Я молча кивнул. Теперь я понимал, почему меня охватил такой страх, когда мне пришлось убивать бабочку, которую терзал мальчишка в парке. Я знал, почему один только вид крови, сочащейся из бифштекса на тарелке, оказался для меня невыносим. Я больше не хотел иметь отношения к смерти и умиранию, страданиям и кровотечениям. Мне хотелось навсегда выбросить их из моего сознания и из жизни. Всего этого у меня уже было столько, что хватило бы на несколько жизней.
— Ты знаешь, как тело Анны Совянак оказалось в Будапеште? — спросил я.
Это было частью событий, которую я никак не мог понять, потому что хорошо помню, как отвез на лодке контейнер с телом далеко в море, прежде чем сбросить его за борт.
— Да, это я привез его, — ответил спокойно Михаил.
— Ты?

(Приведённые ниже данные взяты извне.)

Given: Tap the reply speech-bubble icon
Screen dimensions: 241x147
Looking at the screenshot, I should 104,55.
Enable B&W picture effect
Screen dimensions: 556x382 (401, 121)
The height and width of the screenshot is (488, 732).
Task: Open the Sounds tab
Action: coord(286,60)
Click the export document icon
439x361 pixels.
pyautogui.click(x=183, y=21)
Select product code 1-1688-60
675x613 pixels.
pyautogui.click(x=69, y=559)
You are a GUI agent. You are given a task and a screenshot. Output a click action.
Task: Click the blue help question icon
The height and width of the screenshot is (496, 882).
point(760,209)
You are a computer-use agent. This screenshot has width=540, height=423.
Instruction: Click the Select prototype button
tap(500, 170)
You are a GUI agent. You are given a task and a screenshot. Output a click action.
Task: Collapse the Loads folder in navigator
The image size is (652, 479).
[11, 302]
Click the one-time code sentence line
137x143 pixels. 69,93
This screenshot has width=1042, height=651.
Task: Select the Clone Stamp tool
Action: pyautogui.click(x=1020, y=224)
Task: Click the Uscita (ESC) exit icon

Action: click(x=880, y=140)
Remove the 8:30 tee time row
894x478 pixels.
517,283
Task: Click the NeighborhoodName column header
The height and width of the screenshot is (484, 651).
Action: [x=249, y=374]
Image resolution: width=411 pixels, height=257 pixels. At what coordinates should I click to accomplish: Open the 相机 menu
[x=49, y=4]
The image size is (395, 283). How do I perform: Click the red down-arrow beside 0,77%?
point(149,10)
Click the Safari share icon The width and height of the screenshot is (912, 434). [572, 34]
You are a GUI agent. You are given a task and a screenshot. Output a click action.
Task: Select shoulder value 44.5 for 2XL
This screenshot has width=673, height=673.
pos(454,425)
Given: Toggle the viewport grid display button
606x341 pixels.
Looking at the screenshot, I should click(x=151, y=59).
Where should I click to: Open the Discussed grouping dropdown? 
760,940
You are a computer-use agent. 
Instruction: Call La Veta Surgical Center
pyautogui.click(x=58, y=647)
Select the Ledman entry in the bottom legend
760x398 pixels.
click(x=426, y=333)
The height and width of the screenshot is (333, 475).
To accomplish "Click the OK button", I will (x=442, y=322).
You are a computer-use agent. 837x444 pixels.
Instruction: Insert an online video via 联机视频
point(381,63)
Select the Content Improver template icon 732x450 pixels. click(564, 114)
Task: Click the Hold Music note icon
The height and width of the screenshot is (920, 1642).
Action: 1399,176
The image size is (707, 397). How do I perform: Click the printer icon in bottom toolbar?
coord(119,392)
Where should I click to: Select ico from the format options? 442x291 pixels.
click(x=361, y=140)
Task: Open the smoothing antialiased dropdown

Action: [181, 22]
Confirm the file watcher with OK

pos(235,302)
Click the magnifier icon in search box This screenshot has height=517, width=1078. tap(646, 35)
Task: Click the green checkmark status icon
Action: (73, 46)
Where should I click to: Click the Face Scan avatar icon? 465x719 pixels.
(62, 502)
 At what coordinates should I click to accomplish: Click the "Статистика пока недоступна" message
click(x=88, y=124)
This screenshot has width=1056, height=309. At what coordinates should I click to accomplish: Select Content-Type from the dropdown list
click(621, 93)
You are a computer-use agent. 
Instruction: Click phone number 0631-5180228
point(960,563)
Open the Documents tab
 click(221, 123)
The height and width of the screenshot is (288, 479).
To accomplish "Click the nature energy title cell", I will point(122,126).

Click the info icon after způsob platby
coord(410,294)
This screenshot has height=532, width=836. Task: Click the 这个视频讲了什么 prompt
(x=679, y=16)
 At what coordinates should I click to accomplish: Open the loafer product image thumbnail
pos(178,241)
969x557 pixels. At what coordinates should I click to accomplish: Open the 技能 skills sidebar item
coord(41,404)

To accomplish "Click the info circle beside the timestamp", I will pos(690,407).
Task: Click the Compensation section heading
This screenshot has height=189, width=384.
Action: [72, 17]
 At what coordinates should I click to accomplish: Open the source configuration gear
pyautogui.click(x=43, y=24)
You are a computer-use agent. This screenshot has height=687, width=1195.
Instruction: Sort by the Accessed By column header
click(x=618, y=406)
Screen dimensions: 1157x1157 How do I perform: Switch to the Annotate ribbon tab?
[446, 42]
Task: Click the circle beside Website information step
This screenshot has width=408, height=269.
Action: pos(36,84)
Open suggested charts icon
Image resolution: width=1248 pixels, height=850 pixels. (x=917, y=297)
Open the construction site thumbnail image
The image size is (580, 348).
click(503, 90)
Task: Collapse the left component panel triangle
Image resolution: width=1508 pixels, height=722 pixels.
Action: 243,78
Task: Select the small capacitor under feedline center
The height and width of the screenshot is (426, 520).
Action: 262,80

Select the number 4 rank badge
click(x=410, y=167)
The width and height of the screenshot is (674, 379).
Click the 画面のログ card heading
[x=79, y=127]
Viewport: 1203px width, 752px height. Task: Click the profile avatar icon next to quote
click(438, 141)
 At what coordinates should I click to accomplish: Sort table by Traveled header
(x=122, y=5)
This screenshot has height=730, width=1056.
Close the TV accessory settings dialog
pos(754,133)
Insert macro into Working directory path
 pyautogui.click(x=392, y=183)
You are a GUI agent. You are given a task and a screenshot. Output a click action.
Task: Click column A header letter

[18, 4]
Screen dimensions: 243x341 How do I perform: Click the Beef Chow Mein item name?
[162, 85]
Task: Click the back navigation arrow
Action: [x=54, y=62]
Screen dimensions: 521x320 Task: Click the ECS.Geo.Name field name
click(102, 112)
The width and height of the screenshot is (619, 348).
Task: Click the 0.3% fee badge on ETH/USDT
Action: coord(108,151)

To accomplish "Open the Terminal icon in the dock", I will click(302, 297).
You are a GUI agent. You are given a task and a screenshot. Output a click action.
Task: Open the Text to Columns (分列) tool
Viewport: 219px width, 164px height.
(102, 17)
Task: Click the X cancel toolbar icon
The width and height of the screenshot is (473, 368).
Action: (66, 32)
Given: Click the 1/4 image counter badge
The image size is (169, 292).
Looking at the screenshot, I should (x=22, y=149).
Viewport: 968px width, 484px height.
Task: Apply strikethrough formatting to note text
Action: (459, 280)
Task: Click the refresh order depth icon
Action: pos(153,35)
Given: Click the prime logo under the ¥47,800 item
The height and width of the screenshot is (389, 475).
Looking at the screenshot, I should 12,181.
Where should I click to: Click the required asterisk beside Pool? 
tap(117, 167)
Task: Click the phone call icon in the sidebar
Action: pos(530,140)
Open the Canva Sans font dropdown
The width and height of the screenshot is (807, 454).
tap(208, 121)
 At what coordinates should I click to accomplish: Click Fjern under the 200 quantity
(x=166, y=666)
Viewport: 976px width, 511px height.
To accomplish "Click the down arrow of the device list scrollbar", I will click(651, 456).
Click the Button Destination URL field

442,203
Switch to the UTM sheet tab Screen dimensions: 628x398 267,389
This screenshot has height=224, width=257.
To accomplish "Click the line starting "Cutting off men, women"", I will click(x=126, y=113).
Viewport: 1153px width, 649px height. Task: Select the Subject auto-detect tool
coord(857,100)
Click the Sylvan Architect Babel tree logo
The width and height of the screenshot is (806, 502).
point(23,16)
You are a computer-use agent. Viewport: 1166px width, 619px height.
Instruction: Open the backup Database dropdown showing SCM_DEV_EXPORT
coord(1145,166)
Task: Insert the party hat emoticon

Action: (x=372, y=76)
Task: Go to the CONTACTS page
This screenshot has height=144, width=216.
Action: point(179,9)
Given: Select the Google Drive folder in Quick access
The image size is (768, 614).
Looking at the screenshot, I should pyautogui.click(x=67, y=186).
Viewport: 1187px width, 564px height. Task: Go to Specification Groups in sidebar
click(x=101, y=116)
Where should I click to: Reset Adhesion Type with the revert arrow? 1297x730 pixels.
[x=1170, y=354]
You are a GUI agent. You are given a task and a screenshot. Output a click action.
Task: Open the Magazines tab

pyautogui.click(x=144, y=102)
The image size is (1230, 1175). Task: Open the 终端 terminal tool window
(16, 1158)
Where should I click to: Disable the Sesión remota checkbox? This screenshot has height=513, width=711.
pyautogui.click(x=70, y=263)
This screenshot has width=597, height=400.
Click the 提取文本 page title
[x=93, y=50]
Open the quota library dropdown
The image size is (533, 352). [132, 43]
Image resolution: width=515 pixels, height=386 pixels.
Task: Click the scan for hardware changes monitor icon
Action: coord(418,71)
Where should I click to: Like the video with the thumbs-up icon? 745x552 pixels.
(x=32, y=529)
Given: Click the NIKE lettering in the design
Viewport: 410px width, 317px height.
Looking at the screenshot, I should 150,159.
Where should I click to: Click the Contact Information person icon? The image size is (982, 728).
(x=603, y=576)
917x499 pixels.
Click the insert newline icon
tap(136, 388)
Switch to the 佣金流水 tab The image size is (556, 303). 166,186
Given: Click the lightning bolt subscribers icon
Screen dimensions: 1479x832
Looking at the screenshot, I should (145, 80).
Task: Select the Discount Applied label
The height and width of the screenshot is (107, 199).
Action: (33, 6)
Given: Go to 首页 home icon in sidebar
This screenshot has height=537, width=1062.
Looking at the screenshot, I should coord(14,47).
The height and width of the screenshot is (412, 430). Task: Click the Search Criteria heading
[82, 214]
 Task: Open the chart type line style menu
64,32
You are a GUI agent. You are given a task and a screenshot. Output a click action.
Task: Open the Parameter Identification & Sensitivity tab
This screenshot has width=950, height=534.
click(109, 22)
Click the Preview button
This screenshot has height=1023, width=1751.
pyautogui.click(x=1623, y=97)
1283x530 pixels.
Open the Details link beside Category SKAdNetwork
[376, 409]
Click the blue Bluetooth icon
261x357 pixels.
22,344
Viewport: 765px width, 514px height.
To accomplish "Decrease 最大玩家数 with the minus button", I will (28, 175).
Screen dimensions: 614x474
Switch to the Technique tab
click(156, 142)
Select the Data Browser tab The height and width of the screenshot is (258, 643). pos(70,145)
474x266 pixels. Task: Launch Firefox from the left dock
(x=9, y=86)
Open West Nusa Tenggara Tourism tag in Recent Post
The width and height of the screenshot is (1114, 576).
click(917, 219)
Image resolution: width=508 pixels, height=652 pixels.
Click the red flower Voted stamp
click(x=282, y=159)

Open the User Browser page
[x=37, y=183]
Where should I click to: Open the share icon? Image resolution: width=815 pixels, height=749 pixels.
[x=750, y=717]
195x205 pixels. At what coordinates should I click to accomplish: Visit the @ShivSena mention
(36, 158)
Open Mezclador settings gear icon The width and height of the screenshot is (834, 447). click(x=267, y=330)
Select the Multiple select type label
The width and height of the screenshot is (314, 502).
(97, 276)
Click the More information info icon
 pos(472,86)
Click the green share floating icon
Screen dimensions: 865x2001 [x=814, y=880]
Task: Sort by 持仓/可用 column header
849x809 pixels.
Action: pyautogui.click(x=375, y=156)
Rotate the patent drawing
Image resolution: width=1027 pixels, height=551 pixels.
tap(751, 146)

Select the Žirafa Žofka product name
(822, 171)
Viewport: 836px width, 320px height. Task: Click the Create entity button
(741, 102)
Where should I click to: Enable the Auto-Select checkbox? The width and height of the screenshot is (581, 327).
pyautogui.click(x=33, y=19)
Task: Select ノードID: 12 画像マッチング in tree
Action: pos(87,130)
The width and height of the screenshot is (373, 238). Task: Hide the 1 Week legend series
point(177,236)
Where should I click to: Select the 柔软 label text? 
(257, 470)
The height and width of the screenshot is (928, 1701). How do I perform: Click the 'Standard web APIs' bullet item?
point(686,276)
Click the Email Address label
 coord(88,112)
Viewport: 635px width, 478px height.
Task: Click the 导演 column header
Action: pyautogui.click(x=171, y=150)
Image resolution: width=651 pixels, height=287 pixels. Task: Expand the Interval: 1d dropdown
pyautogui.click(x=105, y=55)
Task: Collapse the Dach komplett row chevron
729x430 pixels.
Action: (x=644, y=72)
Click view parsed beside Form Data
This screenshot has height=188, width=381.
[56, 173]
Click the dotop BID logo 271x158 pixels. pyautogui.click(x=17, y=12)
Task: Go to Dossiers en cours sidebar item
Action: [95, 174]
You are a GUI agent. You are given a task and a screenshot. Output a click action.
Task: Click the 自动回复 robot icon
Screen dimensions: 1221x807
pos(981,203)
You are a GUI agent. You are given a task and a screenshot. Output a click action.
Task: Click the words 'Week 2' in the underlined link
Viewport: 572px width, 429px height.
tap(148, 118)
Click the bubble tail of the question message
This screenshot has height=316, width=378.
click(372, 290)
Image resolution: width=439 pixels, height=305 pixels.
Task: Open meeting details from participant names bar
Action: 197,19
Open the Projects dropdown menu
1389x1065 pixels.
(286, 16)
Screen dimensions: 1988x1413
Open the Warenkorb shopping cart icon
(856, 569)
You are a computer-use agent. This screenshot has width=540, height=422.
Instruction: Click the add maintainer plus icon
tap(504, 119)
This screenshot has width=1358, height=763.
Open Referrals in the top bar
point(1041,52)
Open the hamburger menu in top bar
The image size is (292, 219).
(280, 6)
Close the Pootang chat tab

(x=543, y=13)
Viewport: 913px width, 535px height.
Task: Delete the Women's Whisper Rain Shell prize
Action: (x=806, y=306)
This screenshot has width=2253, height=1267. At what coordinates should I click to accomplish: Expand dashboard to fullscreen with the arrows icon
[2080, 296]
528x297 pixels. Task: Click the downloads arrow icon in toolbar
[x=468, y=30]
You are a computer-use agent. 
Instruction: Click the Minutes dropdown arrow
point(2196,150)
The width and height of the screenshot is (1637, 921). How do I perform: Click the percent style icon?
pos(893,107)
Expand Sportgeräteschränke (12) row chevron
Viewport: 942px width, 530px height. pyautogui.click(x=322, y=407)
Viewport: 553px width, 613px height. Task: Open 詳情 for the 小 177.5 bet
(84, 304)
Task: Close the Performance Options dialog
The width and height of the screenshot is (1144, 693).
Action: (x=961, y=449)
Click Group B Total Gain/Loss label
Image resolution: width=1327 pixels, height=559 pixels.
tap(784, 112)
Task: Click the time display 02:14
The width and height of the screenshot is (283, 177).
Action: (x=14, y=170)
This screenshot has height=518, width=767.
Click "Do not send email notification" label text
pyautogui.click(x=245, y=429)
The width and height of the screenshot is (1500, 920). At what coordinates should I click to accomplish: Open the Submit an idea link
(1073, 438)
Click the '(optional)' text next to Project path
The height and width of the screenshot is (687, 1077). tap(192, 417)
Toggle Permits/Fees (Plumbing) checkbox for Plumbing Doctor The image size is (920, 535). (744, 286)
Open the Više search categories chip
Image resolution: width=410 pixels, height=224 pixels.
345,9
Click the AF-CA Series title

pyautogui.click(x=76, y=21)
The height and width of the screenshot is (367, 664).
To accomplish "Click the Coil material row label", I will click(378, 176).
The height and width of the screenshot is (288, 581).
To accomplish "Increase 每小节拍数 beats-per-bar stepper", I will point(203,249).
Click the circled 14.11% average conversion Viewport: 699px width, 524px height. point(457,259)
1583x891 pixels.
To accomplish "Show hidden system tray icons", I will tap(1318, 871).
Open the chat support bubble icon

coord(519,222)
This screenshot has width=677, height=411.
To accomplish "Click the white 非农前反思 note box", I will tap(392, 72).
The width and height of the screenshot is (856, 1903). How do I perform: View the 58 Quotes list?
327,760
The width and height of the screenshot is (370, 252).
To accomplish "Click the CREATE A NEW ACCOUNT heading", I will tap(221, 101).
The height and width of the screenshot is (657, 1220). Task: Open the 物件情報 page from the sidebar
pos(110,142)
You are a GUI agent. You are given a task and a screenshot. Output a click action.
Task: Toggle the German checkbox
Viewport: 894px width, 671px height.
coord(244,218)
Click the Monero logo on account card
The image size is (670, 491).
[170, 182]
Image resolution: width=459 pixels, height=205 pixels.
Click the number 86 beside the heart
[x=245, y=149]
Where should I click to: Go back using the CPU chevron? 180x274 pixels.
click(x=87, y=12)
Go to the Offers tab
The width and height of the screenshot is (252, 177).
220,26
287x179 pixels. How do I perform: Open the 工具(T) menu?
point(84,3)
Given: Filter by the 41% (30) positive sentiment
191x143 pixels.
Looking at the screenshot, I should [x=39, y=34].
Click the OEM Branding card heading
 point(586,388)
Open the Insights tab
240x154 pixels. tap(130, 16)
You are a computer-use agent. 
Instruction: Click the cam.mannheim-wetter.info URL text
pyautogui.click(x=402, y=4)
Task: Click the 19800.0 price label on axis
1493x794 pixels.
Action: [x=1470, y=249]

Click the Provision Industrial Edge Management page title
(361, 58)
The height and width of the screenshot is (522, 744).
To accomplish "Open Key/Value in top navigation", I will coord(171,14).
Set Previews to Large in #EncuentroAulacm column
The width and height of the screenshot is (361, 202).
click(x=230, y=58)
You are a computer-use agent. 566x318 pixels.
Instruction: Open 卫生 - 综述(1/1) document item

А я думал — Мефистофель, или Лилит, или какой-нибудь другой демон…
— Мефистофель! — Он буквально выплюнул это слово, словно само его наличие в устах было ему отвратительно. — Как ты думаешь, почему он представал перед тобой всякий раз, как только у него появлялась такая возможность, и при этом никогда не говорил правды? Как ты думаешь, почему он намеренно держал тебя в неведении относительно твоего прошлого? Потому что неведение приближало тебя к демонам, тогда как, познав истину, ты становишься ближе к ангелам. Я надеялся, что фотографии твоей последней жертвы окажется достаточно, чтобы при взгляде на нее у тебя восстановилась память.
Да, возможно, этого едва-едва не произошло. Но мое подсознание чрезвычайно напряженно работало, чтобы похоронить мою память навсегда.
— Она исчезла, — продолжал Михаил. — К счастью, я нашел ее прежде, чем это удалось Мефистофелю.
Я вспомнил о разбитой скрипке и клочках черной шерсти в номере отеля, где жил Мефистофель. «Я потерял кое-что принадлежащее ему…»
От горького осознания тяжести вины плечи мои опустились. И тут Михаил впервые заговорил голосом, прозвучавшим почти дружелюбно:
— Искупление вины может наступить, только если служишь Богу, Габриель, а не демонам. И это не будет легким делом. Искупление по самой сути своей предполагает невзгоды и жертвы.
— Я согласен, — отвечал я с радостью. — Я хочу искупить свою вину. Пожалуйста, скажи, что мне нужно сделать.
— Ты должен забрать Кейси Марч из больницы. Она не может рожать ребенка там.
Я кивнул, чувствуя, как тяжесть спадает с моих плеч, и посмотрел на стоящего передо мной Божьего ангела. Наконец-то больше никаких демонов, никакой лжи. Вот Михаил, который будет руководить мной.
— А как только ребенок родится, ты должен его убить.
Глаза у меня округлились от ужаса, челюсть отвисла.
— Мы не можем рисковать и допустить возможности появления Антихриста, — продолжал Михаил.
— Но это же… господи! Это же всего лишь крошечный малыш!
— Который может вырасти и стать виновником массового геноцида таких масштабов, какого еще не бывало, — жестко отпарировал Михаил. — Ты должен совершить это, чтобы предотвратить саму возможность ужасной трагедии.
— Но… но Стефоми — то есть Мефистофель — сказал, что ребенок может быть также и Спасителем… Второе Пришествие…
— Да, возможно. Но это приемлемый компромисс, — сказал Михаил, — Мы достигли соглашения с демонами.